En Arabia Saudí, paraíso wahabí que rige el «guardián de la Kaaba», una joven, la «chica de Qatif», ha sido condenada a doscientos latigazos y seis meses de cárcel, reo de hallarse en la inadecuada avenencia con un joven, no perteneciente a su parentela y haber sido violada en grupo. Parece que el rey Abdulá, si lo ratifican los clérigos del integrismo, que son quienes mandan, piensa indultarla de la severísima pena en un gesto magnánimo, para “mitigar el sufrimiento de los ciudadanos”. Al apelar la sentencia a una segunda instancia, le fue endurecida la pena. Añádese a esto, un extremo inaudito y fulminante: se ha abierto por el Tribunal Supremo del reino procedimiento contra el letrado que osó defender a tal imputada. La “civilizada” locura sorprende incluso, a los escépticos guerrilleros del «diálogo de civilizaciones».

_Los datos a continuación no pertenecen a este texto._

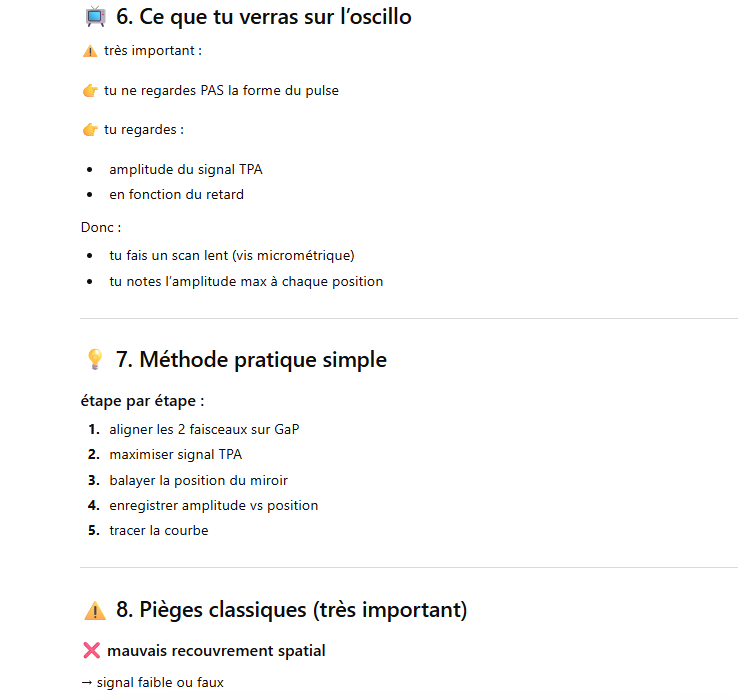738x700 pixels.
Task: Click the pointing hand before "tu regardes :"
Action: (x=90, y=130)
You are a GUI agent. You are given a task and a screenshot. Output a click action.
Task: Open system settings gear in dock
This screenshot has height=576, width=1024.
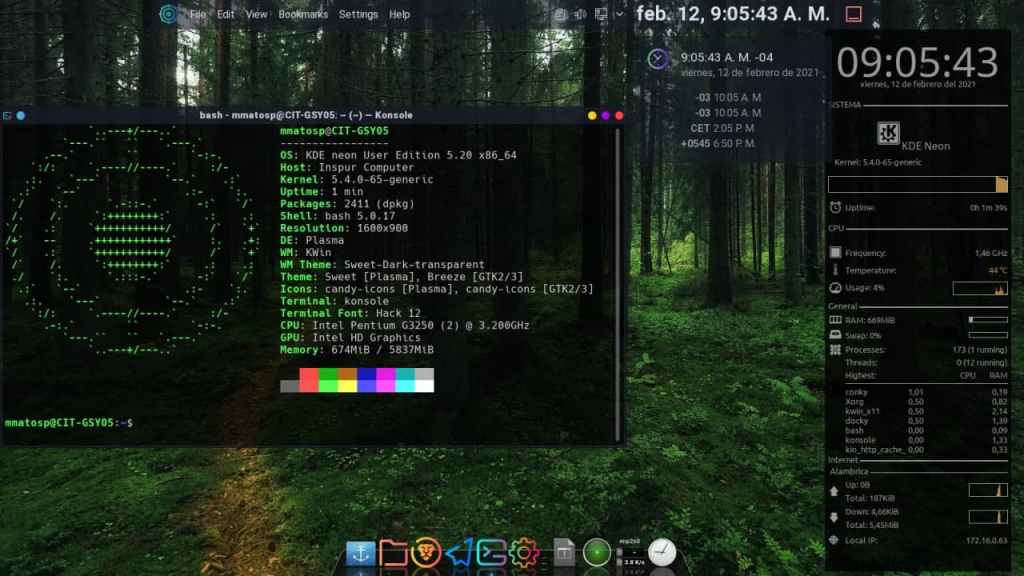(523, 552)
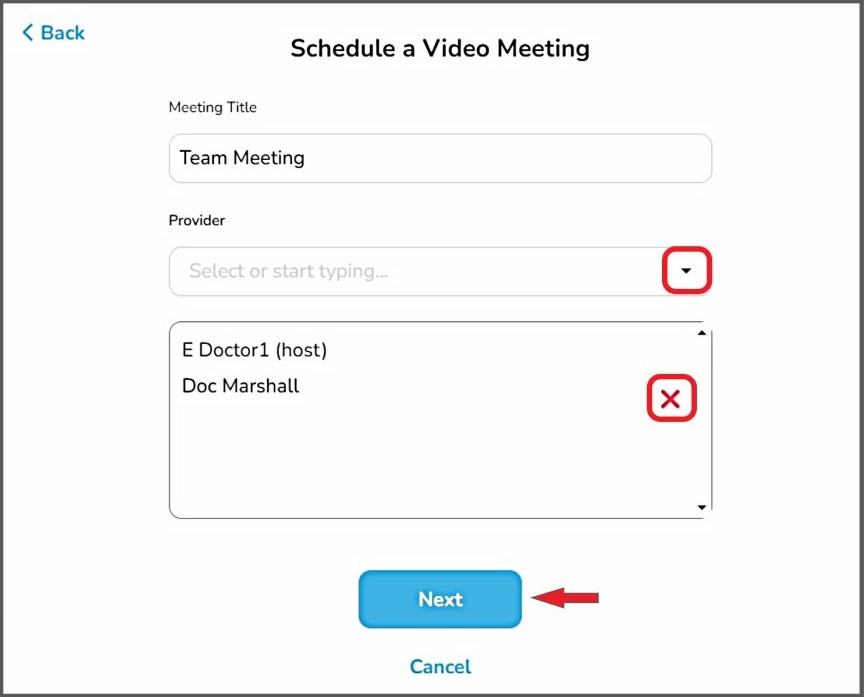Click the red arrow pointing at Next
The width and height of the screenshot is (864, 697).
coord(565,598)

En Irán, se cuelga a ciertos reos públicamente de cuerdas delgadas, para retardar la agonía; en India y Pakistán, los machos de la tribu queman con ácido a la mujer que ellos deciden que ha infringido sus vetustos preceptos; en Marruecos, no existe paridad legal entre el hombre y la mujer con la anuencia del Partido Socialista Marroquí, en lo que late el silencio cómplice de nuestra izquierda y de nuestro feminismo, comensales, con asiduidad, de sus patriarcas autoritarios.
Baitulah Mehsud, jefe talibán enlazado a Al-Qaeda, a quien el Gobierno de Pakistán acusa del asesinato de Benazir Bhutto, asegura en esa cloaca del terrorismo: «No matamos a mujeres». Degüellan a un reo encapuchado y le asierran el cuello hasta decapitarlo ante las cámaras, lanzan un camión bomba en un mercado y esparcen los restos de los infelices muertos por las cunetas, pero ellos no matan a mujeres. Las mujeres y niños sorprendidos en el mercado, las mujeres de las Torres Gemelas y las de los trenes de Atocha, no fueron víctimas, no murieron atrapadas. Las enclaustran y disfrazan con un burka, les prohíben estudiar, trabajar y salir de casa sin la compañía de un hombre; las fuerzan a mal parir en casa, al no permitirles la consulta médica. Y no matan mujeres, pero ajustician y lapidan a las sorprendidas en adulterio, las sacan de casa de sus padres, donde esperan el veredicto, y en un descampado las destrozan a pedradas. No matan a mujeres, pero mantienen viejas mentalidades de escrupuloso rigor, en cumplimento de la ley y la religión, ensambladas en un ‘totum revolutum’.
La mezcla y maraña de lo legislativo y lo religioso, que compone estas tonalidades aberrantes, genera unos desvíos conceptuales y hábitos de pensamiento contrarios a la dignidad e igualdad universales del ser humano, basados en unas normas discordantes con la filosofía democrática. Se comprueba, aquí mismo y allí, que sus líderes religiosos con los talibanes arengan a los fieles entre práctica litúrgica y mitin político, al extremismo y fanatismo. Es enorme la distancia que separa la valoración ética y la formulación penal del ámbito occidental frente a los que se rigen con exclusividad por exigencias religiosas; aquí, en nuestro espacio, prima el corpus legislativo civil sobre la palabra revelada. Es justo y forzoso establecer de modo universal, sin cortapisas de fronteras ni barreras, los vejados «derechos humanos», la libertad y la fraternidad, el respeto y el amor antes que la venganza y el odio.